I finally found the original slide! When I was editing the book [Fading Ads of New York City, History Press 2011] I had to use an old scan from 2000 because the slide was being elusive. Recently, a very popular TV show [suspense intended] requested the rights to use this image for a set in their Fall 2012 season and I finally put my finger on this slide – well actually I was very careful not to put my finger on the slide.
Back Story
From 1997 – 2000, when I was furiously combing the streets of NYC to document as many fading ads as I could, the view from the street of Dr. Tucker’s 59 For All Pain was not good enough. I had to get it from the train rider’s perspective as it was meant to be seen. That image proved to be unimpressive. So I climbed down to the train walkway and walked towards the sign. The oncoming train stopped and the train operator stuck his head out of the window and told me to get my “F*#@ing ass on the train.” So I snapped this shot in a hurry and ran back to the platform and down the stairs to avoid getting arrested. Fourteen years later, the book finally gets published and Amy Sadao (VisualAIDS) wrote a wonderful essay for it and chose to speak about this particular image.
Days with Art
Lingering in Frank Jump’s Images
The poignancy in Frank Jump’s chosen subject matter, his disappearing ads, transforms the language of advertising into a poetics of signs. And there is nothing forgettable about either the images or Frank’s inspired pursuit of art, and of living. One thinks of Atget’s photographs of the façades and storefronts in a disappearing Paris, but Jump’s compositions are decidedly less formal. Or perhaps it can be said that there is still room to breathe in Jump’s images, as Atget’s are sealed off (if brilliantly so).

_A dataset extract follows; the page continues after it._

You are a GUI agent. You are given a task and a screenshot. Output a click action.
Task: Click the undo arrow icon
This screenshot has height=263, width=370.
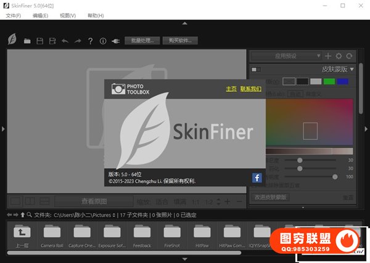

Much has been made of the connections between Jump’s photographs and his own biography. Both elucidate the culture of a specific moment. Both survive, beautifully so, even surrounded by loss. Both are deeply inspiring. One work that continues to hold me is the triptych Confrontation (Dr. Tucker’s 59 for All Pain). It documents an advertisement painted in white text on brown, forming a banner running the length of a windowless brick building. Read left to right, the three photographs shift from sunlight-heightened contrast to an overcast, slow fadedness and ultimately include the elevated subway track, underscoring the proximity of the building (and photographer) to the approaching train. In the last, Jump has shifted the color of the clouds and the sign to an impossible luminosity. In each, the presence of 59 and PAIN and the sometimes legible FOR ALL form an unshakeable chant, not unlike the raps and beat poetry Jump composed for the early days of ACT UP.

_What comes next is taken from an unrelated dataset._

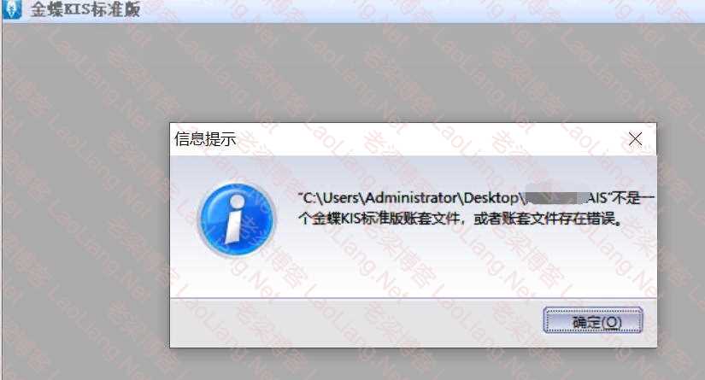Click the 不是一 text ending first line
The image size is (705, 380).
pos(633,198)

With the generosity and leadership of artists, Visual AIDS utilizes visual art to promote dialogue about HIV. We document the work of HIV-positive artists and pay tribute to the creative contributions of AIDS activism—and we are proud to honor the extraordinary photography of Frank Jump.
After almost a decade of attempting to fathom and alter the human devastation, in 1989, Visual AIDS inaugurated a Day Without Art. Early exhibitions of Jump’s Fading Ad Campaign were part of a shift in this landmark art action that coincided with the World Health Organization’s AIDS Awareness Day on December 1. Originally, the day was to be a cultural intervention: shrouding works of art and darkening the galleries in the face of the AIDS crisis. The gestures were resonant. Tom Sokolowski, a founding member of Visual AIDS, described the event’s importance to the New York Times: “The language of art speaks in different ways from normal discourse. Perhaps those of us who are engaged in the making and displaying of works of art can in some way use the medium to dispel ignorance and bigotry that have surrounded what began simply as a medical problem.” After the advent of drug therapies that extended the lives of those who had access, it became more urgent to share the creative contributions of HIV-positive artists. Jump’s show at the Gershwin Gallery in 1997 and his 2000 exhibition at the Williamsburg Art and Historical Center were leading examples of a new Day With[out] Art.Like the Visual AIDS Archive Project, in which he is a long-standing artist member, Frank Jump’s art practice creates a record of ephemeral histories. Even without the awareness of his roots in formative New York gay and AIDS activism, it’s impossible not to characterize Frank as innately collaborative. At the height of publicity and interest in Fading Ad, Frank took the opportunity to speak about HIV. He has always been open about his longtime survivor status and was instrumental in linking his photographs with the message that “AIDS is not over.”
It’s worth mentioning that Jump’s early adoption of the web to share his photographs challenged an individualized idea of art and the singular, marketable, finite work of the artist. When Frank opened the Fading Ad Gallery in Brooklyn in the mid-2000s, he programmed exhibitions of various Visual AIDS Archive Project members, and not just on Day With[out] Art but year round. And through it all, there are the photographs. Like a private moment in a public space, the image of 59 for All Pain sometimes lingers on with me for days. Holding this image is an active experience. It is one of the things art can do, and particularly in Frank Jump’s hands, as he does it so lovingly and so well.